Problem description: Your task is to find every line in the records that holds the string "will" and copy it.

== Exercise data ==

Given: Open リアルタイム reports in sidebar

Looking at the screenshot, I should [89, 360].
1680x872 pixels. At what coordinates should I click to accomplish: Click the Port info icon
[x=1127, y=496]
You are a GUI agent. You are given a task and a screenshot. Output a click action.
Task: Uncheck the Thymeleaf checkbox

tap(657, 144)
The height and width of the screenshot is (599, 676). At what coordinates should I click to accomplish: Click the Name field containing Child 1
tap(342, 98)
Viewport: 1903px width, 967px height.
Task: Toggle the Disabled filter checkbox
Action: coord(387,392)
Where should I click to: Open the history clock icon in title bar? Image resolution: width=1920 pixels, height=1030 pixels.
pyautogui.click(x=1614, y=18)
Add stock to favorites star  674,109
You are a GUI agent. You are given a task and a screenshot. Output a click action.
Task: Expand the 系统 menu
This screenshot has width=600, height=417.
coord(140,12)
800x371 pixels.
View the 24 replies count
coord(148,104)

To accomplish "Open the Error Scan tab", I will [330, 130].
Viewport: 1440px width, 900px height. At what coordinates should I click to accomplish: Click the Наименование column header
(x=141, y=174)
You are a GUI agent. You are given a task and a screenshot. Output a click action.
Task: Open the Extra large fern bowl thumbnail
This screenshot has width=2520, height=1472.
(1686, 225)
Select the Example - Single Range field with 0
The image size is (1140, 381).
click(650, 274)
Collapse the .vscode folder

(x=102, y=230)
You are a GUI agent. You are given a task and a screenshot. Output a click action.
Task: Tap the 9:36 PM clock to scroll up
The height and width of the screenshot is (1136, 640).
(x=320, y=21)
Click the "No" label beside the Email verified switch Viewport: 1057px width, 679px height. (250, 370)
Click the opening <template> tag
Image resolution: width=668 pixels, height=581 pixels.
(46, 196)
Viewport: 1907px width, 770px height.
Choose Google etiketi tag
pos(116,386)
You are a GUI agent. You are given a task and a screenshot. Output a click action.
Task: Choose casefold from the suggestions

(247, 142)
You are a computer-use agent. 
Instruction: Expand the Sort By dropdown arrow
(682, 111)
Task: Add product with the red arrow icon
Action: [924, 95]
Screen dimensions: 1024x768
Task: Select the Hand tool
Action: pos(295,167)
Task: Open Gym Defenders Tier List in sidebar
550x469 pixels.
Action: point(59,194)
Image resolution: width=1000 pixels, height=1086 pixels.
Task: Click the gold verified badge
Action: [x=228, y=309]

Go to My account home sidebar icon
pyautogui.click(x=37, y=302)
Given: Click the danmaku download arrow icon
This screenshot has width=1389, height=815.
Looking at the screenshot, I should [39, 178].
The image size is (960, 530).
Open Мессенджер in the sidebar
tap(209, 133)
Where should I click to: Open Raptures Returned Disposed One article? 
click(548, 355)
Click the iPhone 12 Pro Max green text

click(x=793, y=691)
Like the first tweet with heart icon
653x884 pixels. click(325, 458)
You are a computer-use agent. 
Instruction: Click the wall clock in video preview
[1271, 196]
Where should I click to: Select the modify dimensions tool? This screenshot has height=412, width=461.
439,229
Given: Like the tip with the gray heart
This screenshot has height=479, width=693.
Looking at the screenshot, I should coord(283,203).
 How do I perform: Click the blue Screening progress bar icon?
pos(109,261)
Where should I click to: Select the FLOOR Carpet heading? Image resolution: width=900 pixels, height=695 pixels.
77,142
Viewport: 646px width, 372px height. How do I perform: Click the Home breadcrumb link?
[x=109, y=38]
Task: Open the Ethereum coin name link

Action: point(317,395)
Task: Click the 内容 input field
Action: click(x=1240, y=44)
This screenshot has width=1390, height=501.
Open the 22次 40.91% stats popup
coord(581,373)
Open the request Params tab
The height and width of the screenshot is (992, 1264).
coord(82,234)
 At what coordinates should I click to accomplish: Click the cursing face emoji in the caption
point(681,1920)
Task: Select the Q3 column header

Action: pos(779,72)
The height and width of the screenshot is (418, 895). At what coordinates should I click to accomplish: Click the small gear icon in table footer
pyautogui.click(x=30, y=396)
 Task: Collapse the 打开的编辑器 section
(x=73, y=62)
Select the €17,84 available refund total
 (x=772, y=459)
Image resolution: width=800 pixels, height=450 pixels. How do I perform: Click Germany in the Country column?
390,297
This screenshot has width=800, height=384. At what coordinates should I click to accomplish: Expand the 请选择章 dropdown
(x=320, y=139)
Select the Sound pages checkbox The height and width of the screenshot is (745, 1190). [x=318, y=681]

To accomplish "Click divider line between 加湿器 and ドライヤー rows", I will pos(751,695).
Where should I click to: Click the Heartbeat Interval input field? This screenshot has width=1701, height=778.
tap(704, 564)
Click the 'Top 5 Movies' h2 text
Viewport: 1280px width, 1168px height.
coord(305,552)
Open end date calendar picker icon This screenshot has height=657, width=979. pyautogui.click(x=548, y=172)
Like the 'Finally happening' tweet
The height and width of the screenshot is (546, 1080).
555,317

===

Problem solution:
To accomplish "Open the Error Scan tab", I will [330, 130].
To accomplish "Click divider line between 加湿器 and ドライヤー rows", I will pos(751,695).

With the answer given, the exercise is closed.